On this day 218 years ago, proprietors S. Williams and S. Williams published the first edition of the Rutland Herald. These two men remain in Rutland to this day, buried in a cemetery on North Main Street in largely neglected graves.
They bought their press from the son of Matthew Lyon — who was famous for being jailed on sedition charges after criticizing President John Adams, and who then was re-elected to the U.S. House from his jail cell.
The mission the Johnsons laid out on the front page of that first edition retains its integrity to this day: “The most proper way of soliciting the public’s favor is to deserve it: This shall be our constant endeavour. The end we mean to have steadily in view is to make the Herald an Instructive, Entertaining and Useful paper, uninfluenced by parties, and as free as possible from any mixtures of prejudice.”
The newspaper, which was four pages in its first week, was offered at nine shillings per annum, delivered, and it carried mostly international news from Europe, along with publishing the laws enacted by the young state of Vermont — at that point just three years old.
The labor the two men began has been carried forward to the present day by an unbroken chain of reporters, editors, publishers, printers, carriers, sales people and family owners.
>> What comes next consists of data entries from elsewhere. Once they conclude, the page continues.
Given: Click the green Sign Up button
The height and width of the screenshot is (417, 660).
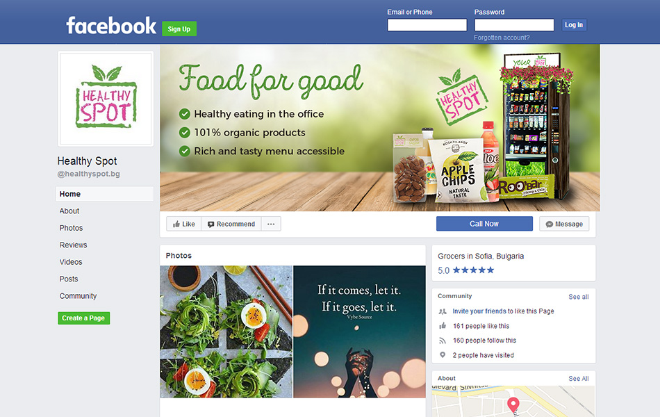Looking at the screenshot, I should click(x=179, y=28).
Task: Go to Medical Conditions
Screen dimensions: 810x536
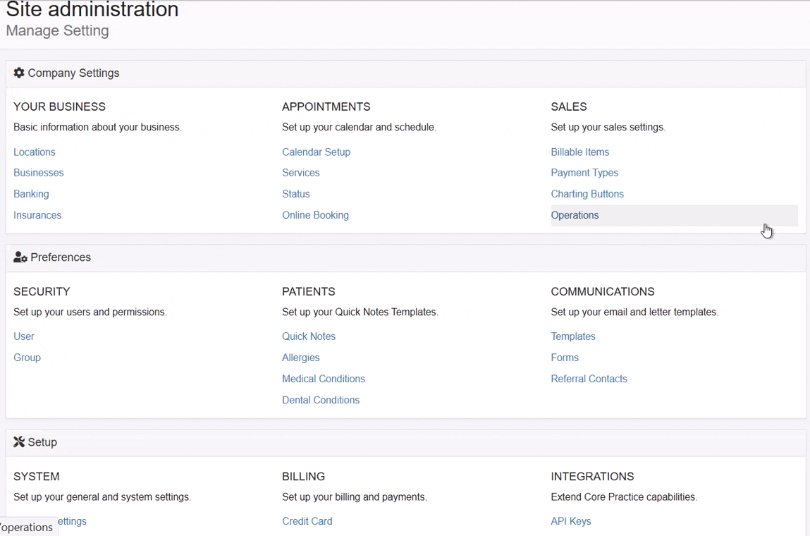Action: click(324, 379)
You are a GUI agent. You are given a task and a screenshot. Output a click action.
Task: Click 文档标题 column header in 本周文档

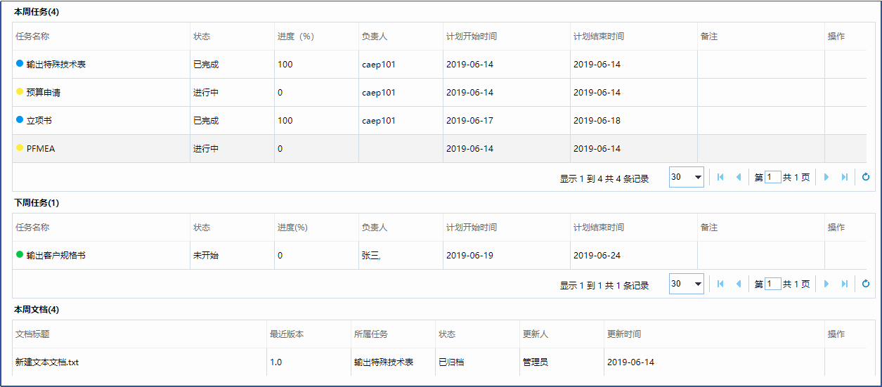(x=32, y=334)
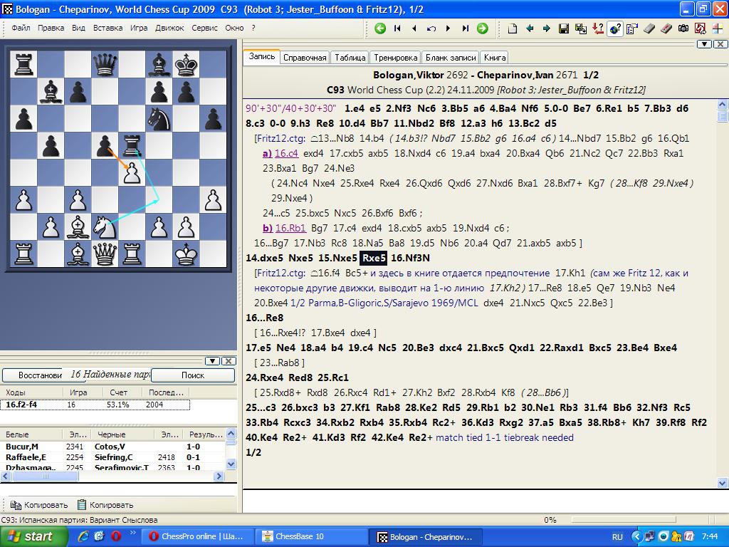Click the camera snapshot icon in toolbar
This screenshot has height=547, width=729.
pyautogui.click(x=683, y=28)
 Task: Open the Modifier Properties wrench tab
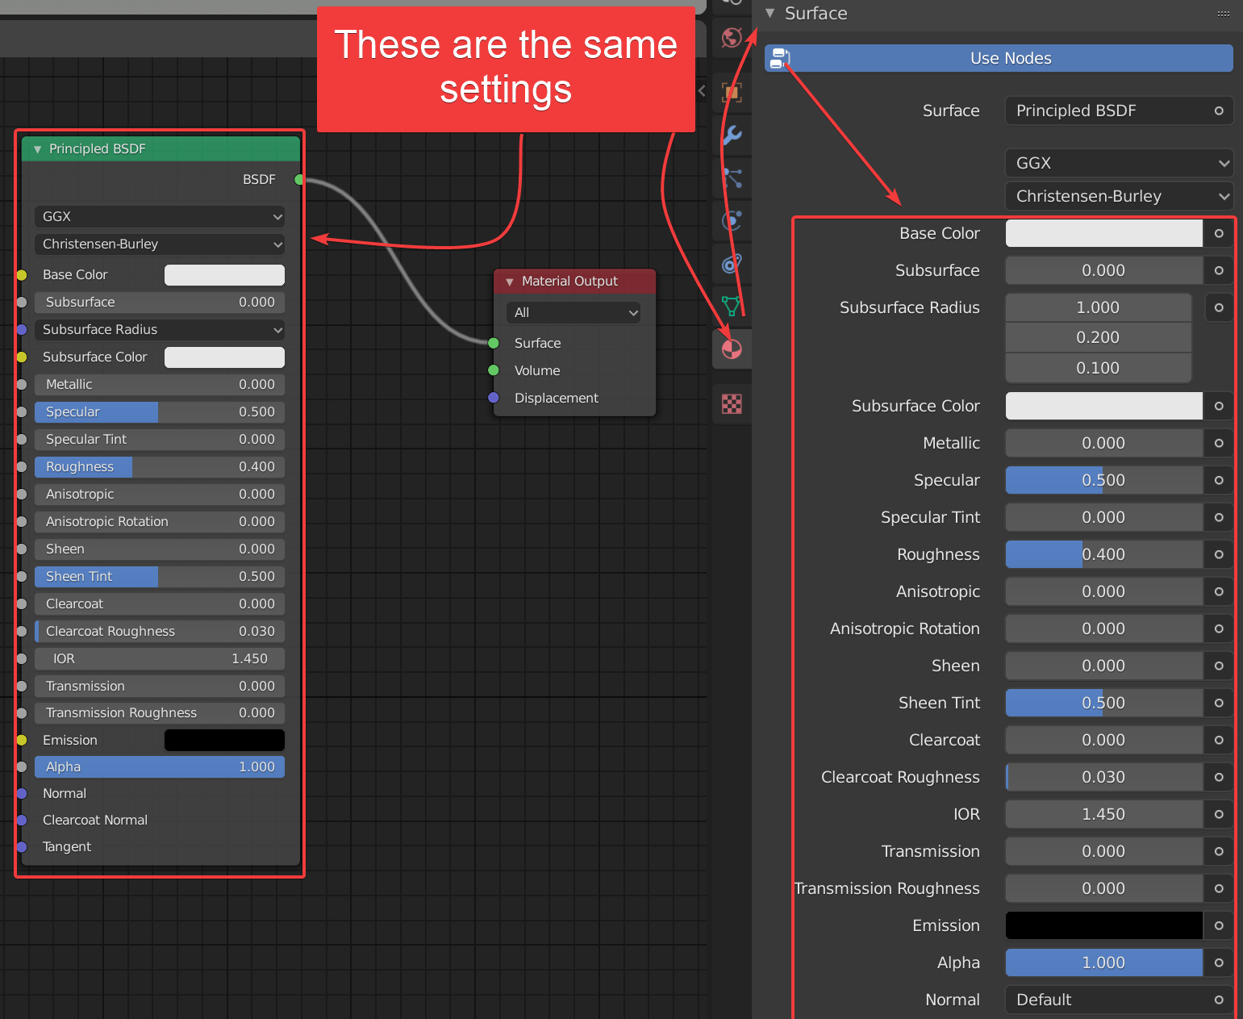(x=731, y=136)
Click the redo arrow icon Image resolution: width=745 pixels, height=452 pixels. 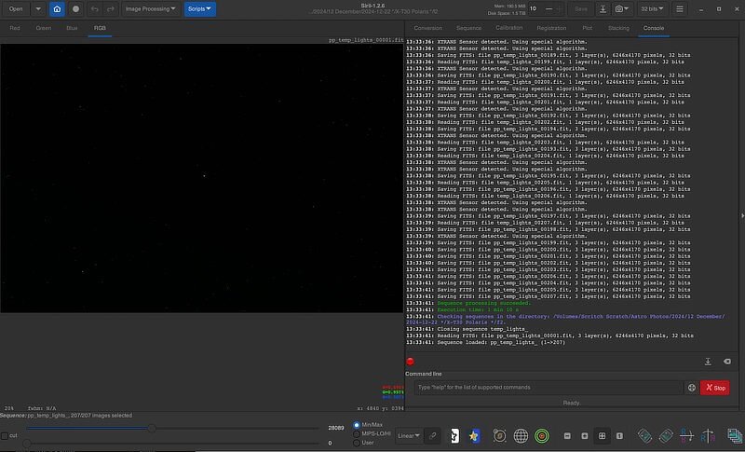tap(110, 8)
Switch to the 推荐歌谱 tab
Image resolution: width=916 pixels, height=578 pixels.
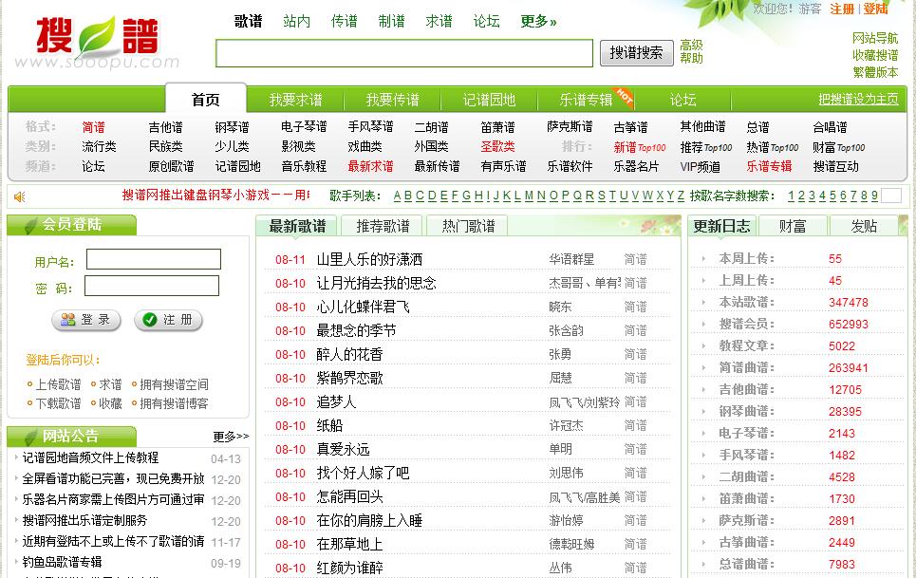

Vermont has been unusually well stocked with newspapers, both daily and weekly, throughout its history, but the Herald is the oldest — in fact the oldest continuously family-owned newspaper in the United States that has been published under the same name and in the same city since its original issue.
The Herald began daily publication during the Civil War, when demand for news and the advent of the telegraph created the necessary conditions for this innovation. Like many other newspapers of those days, the paper was filled with wire reports, letters home from soldiers far away, and tiny tidbits of local news.
After lean years following the Civil War, the paper emerged stronger in the first part of the 20th century, prospering as Rutland and Vermont prospered. Beginning under the Clement-Field family in the late 1800s and continuing on through the Mitchell years in the ’40s and onward, the Herald earned a statewide perspective and influence through incisive reporting, reasoned and principled editorial stances, and comprehensive coverage of the communities in southern Vermont during a period of intense change in Vermont’s makeup and political orientation.
The reputation of the paper was affirmed by the state’s first Pulitzer Prize for newspapers in 2001.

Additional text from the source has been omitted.